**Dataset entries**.

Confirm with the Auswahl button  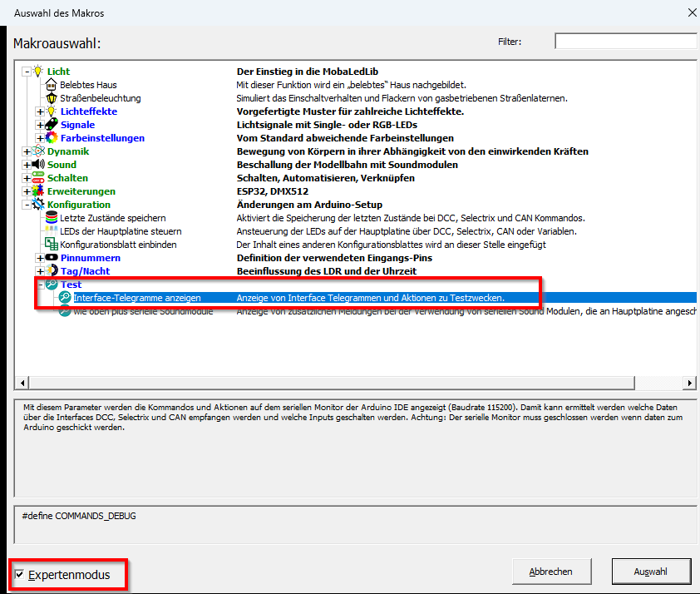(x=651, y=572)
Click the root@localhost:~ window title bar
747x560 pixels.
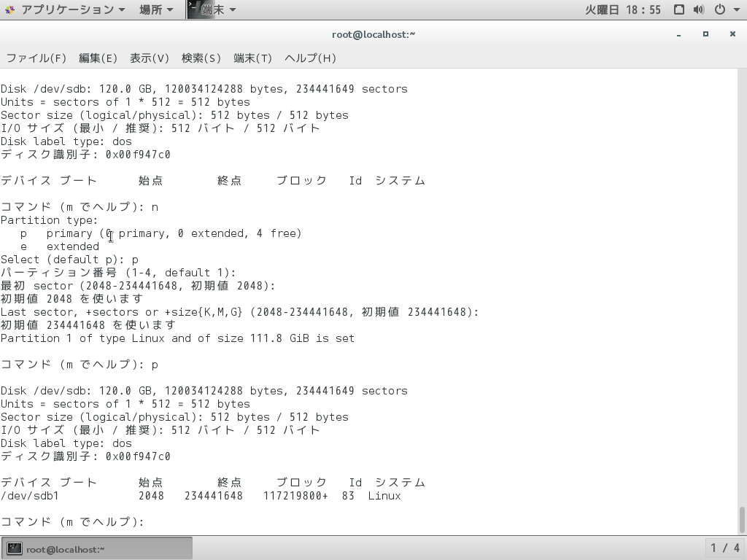pos(374,34)
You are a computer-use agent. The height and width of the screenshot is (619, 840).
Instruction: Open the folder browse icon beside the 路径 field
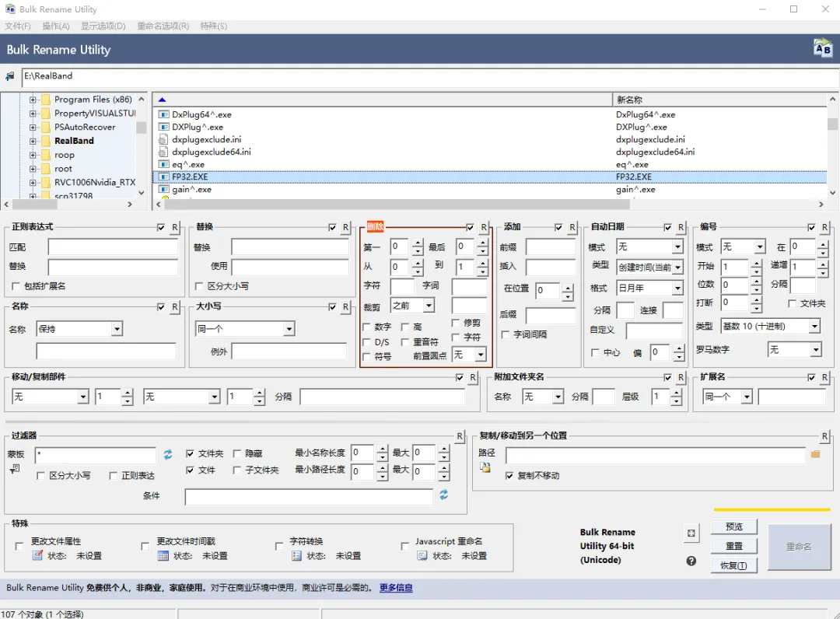pos(815,454)
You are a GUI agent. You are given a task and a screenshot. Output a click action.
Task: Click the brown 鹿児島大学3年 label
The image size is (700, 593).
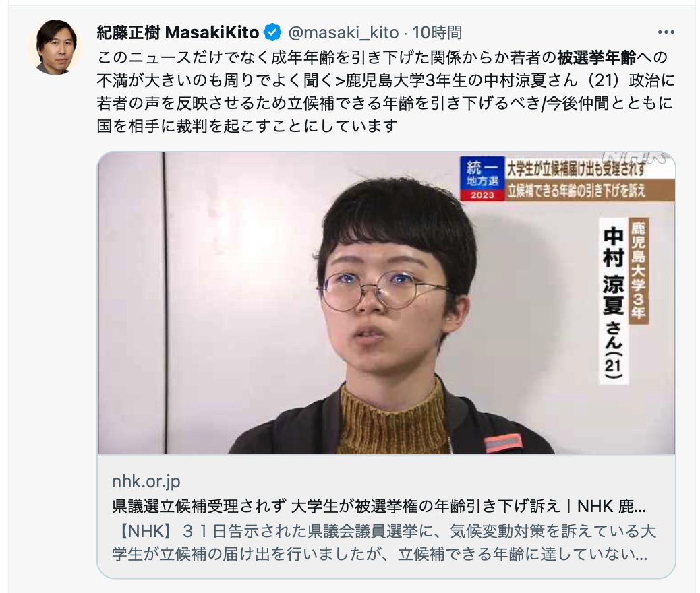[639, 271]

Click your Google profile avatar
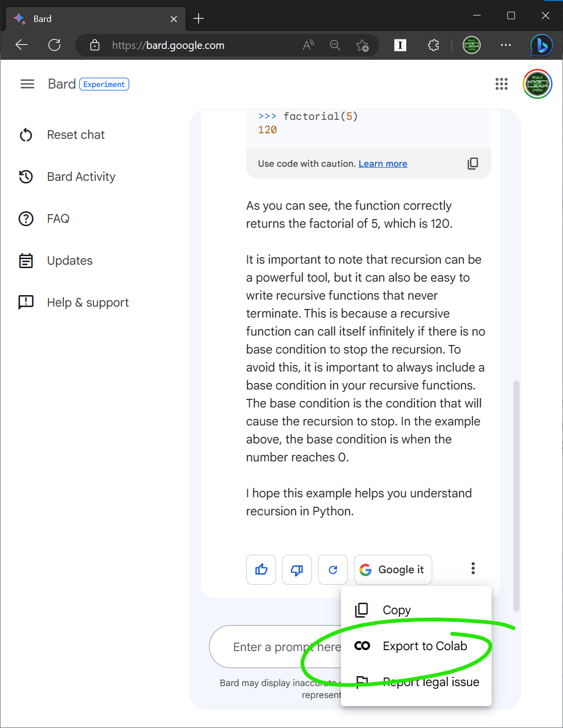537,84
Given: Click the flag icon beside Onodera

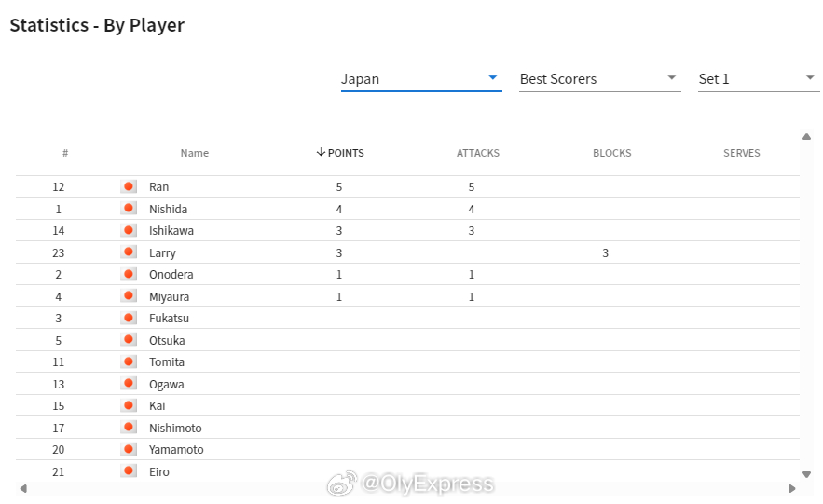Looking at the screenshot, I should 129,274.

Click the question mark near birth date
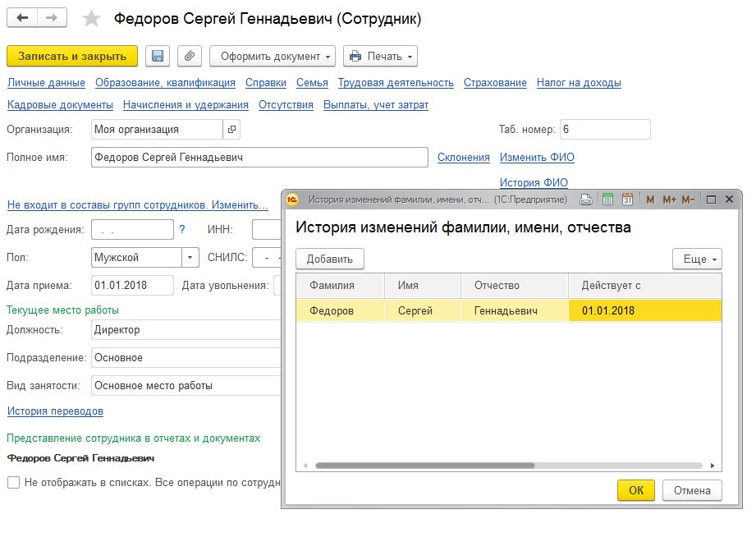point(182,230)
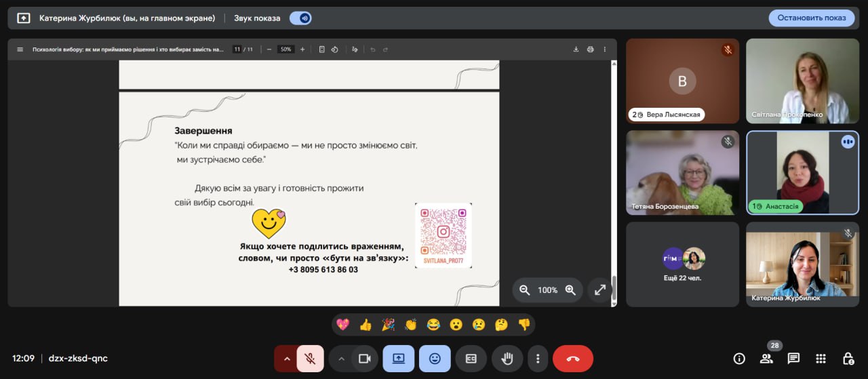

**Description of the task**.
Scan the data above for the word "agent". Copy every line in which it is found.

**Task response**.
You are a computer-use agent. The height and width of the screenshot is (619, 840).
You are a GUI agent. You are given a task and a screenshot. Output a click action.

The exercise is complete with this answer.